Zumbrun, Matter of, 02S00-9304-CQ-422

Decision Date29 December 1993
Docket NumberNo. 02S00-9304-CQ-422,02S00-9304-CQ-422
Citation626 N.E.2d 452
PartiesIn The Matter of Brian Lee ZUMBRUN, Judy Kay Zumbrun, Debtors.
CourtIndiana Supreme Court

Todd R. Simonson, Downers Grove, for debtors.

Donald M. Aikman, Fort Wayne, for trustee.

SHEPARD, Chief Justice.

Until recently amended, Indiana's statutes exempting property from execution protected all of a debtor's funds held in retirement accounts regardless of the value. We hold that such an open-ended exemption of intangible assets is contrary to Article 1, Section 22 of the Indiana Constitution.

This case is before us as a certified question from the United States District Court for the Northern District of Indiana, Fort Wayne Division. Brian Lee Zumbrun and Judy Kay Zumbrun were debtors in a Chapter 7 bankruptcy action in the Bankruptcy Court for the Fort Wayne Division. When the bankruptcy petition was filed on July 26, 1991, the Zumbruns owned an individual retirement account at Star Financial Bank valued at $3600. The Zumbruns contributed all of these funds; none had come from an employer.

The Zumbruns filed with the Bankruptcy Court a schedule of exempt property on which they listed the IRA. They contended it was protected under Indiana's exemption law, which then exempted: "An interest the judgment debtor has in a pension fund, a retirement fund, an annuity plan, an individual retirement account, or a similar fund, either private or public." Ind.Code Ann. Sec. 34-2-28-1(a)(6) (West Supp.1991). 1 The bankruptcy trustee objected to this claim of exemption. He contended among other things that the statute in question violated Article 1, Section 22 of the Indiana Constitution, which reads in part: "The privilege of the debtor to enjoy the necessary comforts of life, shall be recognized by wholesome laws, exempting a reasonable amount of property from seizure or sale for the payment of any debt or liability...."

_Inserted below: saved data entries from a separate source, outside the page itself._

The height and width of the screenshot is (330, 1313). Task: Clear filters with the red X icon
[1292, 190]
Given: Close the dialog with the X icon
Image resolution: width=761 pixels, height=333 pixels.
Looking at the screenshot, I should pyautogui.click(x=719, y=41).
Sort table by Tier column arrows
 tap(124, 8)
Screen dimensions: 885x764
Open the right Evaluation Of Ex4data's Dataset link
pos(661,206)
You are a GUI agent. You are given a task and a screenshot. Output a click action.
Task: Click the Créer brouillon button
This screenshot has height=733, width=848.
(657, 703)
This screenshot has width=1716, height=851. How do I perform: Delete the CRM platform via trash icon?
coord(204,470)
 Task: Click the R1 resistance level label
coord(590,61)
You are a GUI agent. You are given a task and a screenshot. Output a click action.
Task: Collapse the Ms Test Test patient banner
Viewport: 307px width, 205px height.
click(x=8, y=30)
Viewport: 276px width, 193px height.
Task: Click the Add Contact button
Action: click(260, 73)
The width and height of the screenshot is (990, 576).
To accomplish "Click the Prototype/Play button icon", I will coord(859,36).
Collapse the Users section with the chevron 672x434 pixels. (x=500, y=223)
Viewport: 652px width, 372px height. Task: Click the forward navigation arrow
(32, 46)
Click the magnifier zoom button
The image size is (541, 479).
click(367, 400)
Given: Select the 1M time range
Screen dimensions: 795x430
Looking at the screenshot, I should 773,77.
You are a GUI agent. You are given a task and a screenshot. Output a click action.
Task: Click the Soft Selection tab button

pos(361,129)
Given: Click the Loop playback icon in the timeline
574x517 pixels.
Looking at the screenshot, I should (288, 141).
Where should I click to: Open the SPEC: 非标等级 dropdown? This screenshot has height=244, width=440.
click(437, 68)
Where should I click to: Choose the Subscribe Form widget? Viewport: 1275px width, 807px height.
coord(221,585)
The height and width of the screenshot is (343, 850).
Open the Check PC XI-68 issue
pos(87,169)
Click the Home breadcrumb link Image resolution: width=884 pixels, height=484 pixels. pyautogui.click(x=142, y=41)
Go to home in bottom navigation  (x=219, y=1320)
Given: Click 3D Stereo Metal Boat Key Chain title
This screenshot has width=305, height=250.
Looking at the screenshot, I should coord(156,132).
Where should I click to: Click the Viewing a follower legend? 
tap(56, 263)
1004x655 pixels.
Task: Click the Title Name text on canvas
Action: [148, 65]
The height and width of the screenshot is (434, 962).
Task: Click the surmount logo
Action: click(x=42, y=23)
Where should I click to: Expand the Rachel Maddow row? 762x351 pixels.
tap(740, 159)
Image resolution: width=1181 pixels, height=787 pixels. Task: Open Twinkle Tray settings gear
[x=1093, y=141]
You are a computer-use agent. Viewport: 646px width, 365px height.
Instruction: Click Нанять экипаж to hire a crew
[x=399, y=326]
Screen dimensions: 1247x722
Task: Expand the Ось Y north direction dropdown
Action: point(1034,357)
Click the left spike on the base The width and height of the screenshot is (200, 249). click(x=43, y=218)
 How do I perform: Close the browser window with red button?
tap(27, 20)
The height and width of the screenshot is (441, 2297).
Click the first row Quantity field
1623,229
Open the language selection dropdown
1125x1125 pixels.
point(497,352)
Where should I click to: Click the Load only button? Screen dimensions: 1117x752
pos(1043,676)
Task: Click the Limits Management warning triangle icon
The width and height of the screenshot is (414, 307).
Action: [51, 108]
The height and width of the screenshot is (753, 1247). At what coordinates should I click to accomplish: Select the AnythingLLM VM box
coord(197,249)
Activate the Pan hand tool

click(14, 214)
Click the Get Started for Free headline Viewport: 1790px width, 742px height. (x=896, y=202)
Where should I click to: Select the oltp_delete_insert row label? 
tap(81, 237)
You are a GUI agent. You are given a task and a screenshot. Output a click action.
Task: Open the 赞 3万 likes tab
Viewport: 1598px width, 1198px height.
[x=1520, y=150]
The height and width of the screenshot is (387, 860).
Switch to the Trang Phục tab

To resolve this objection the District Court has certified the following question:

Does Indiana Code 34-2-28-1(a)(6) violate Article I, Section 22 of the Indiana Constitution by failing to impose any limitation upon the dollar value or amount of the property which may be exempted and/or by failing to contain any requirement that the exempted property have a reasonable relation to the needs of the debtor for the support of himself and his family?

We conclude that this question should be answered in the affirmative, based on the history of the adoption of Section 22, the subsequent judicial interpretations of Section 22, and the more than 100 years of legislative enactments under its authority.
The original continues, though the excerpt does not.